Copyright © 2001 CPT
CHIAPAS, MEXICO - Eleven Christian Peacemaker Team delegation members from Canada and the United States performed street theater followed by a prayer of confession in the central plaza of San Cristobal, Chiapas on Friday, July 27. The street theater illustrated aspects of North American consumer and government involvement in the conflict in Chiapas. With the vigil, the three Canadians and eight Americans asked for forgiveness for the ways all North Americans contribute to the violence.The theater followed the path of money from consumers through corporations, governments, and the military. It illustrated the experience of a North American consumer and a Mayan coffee grower who is a victim of both economic and political violence. Buffeted both by low coffee prices paid by international corporations like Nestle and by paramilitary violence funded in part by military aid from the United States to the Mexican government, the coffee grower is displaced from her land. When the consumer becomes aware of the human costs not reflected in the purchasing price, she calls on her fellow North Americans to join her in a prayer of repentance.

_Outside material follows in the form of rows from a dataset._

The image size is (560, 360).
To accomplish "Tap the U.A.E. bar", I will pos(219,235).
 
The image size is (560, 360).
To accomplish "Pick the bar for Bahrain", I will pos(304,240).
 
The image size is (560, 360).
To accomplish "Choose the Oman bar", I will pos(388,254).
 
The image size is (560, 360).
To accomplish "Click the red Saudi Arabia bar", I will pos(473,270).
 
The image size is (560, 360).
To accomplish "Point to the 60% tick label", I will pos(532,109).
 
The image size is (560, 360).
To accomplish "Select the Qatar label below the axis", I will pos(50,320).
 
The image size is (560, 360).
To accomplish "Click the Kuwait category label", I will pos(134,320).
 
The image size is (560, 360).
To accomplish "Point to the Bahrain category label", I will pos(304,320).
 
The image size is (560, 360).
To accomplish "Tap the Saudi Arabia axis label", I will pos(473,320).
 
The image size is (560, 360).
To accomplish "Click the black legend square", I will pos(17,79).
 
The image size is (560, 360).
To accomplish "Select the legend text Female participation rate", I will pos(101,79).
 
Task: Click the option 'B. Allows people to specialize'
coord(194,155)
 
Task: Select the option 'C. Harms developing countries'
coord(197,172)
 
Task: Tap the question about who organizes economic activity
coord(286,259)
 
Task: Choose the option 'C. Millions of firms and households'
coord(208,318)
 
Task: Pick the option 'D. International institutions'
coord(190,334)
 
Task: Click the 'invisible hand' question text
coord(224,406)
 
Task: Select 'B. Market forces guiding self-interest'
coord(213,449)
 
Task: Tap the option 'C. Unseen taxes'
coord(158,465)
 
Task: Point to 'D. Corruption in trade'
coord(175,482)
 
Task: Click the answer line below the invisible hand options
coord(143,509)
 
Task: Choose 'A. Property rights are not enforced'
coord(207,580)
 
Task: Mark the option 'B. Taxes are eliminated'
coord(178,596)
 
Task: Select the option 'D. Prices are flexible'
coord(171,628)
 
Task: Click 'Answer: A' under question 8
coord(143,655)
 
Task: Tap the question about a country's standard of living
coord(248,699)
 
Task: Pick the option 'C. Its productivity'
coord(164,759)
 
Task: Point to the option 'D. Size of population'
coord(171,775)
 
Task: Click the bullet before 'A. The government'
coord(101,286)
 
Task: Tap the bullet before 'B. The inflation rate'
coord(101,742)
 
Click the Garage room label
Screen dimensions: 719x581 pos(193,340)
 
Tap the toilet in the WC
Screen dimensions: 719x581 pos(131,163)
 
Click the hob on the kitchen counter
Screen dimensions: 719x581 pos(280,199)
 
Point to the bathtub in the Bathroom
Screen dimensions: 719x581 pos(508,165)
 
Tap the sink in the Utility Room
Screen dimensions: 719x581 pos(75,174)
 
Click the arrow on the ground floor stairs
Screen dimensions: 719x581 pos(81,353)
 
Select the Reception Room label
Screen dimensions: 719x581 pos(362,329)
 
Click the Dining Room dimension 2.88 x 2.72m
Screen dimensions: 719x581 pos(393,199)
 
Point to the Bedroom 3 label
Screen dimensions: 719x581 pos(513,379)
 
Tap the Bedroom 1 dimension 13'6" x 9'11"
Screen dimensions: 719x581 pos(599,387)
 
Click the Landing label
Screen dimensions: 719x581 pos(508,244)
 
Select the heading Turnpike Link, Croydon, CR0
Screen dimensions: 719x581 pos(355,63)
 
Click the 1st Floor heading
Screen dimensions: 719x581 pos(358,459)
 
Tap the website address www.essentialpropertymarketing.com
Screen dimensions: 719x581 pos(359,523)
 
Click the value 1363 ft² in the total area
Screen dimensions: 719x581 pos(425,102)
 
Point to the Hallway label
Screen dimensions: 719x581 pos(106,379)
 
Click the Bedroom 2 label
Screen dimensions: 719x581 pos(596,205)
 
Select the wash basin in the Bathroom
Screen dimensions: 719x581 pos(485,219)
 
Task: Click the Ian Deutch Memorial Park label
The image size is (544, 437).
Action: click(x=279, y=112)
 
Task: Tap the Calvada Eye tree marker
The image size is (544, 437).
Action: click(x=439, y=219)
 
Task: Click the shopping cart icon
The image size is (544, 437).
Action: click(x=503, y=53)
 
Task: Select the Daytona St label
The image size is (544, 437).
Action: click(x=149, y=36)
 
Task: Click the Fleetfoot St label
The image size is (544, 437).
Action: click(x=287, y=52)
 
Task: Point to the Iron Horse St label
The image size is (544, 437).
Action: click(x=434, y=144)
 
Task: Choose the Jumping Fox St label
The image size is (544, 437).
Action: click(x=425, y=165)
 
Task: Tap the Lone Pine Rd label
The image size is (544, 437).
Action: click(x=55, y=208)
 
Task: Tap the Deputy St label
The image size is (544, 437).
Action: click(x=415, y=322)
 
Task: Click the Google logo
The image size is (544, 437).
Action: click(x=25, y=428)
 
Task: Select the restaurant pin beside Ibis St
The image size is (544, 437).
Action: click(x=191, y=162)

A crowd of about 100 locals and tourists in the Plaza de la Paz witnessed the event. "Using theater connected with people in a new way," said delegation leader Paul Neufeld Weaver. Edgar Carreto, a local Mennonite volunteer living in a Mayan village commented, "It is important that the people here see that internationals know what is going on in Chiapas. Using theater like that also allows indigenous people who don't understand Spanish to understand what is going on."
Delegation member Scott Albrecht from Waterloo, Ontario observed, "As a Canadian it is easy to blame U.S foreign policy, but Canadian consumers are just as complicit."
On Thursday in a less public action, the group visited the Majomut military base nestled in the mountains of Chenalho county. The base is surrounded by several communities of internal refugees, which the delegation had visited over the previous four days. After being denied a meeting with any officers at the base, the group held a vigil praying that both the displaced and the soldiers would soon return home.
Delegation members were Scott Albrecht (Waterloo, ON), Tricia Brown (Newberg, OR), Judy Nault (Victoria, BC), Bill Rose (Tampa, FL), Brett Shull (Oakland, CA), Carol Spring (Palo Alto, CA), Charles Spring (Palo Alto, CA), Stewart Vriesinga (Clinton, ON), Ben Weller (N. Manchester, IN), Paul Neufeld Weaver (Worthington, MN), and Barbara Williamson (Evanston, IL).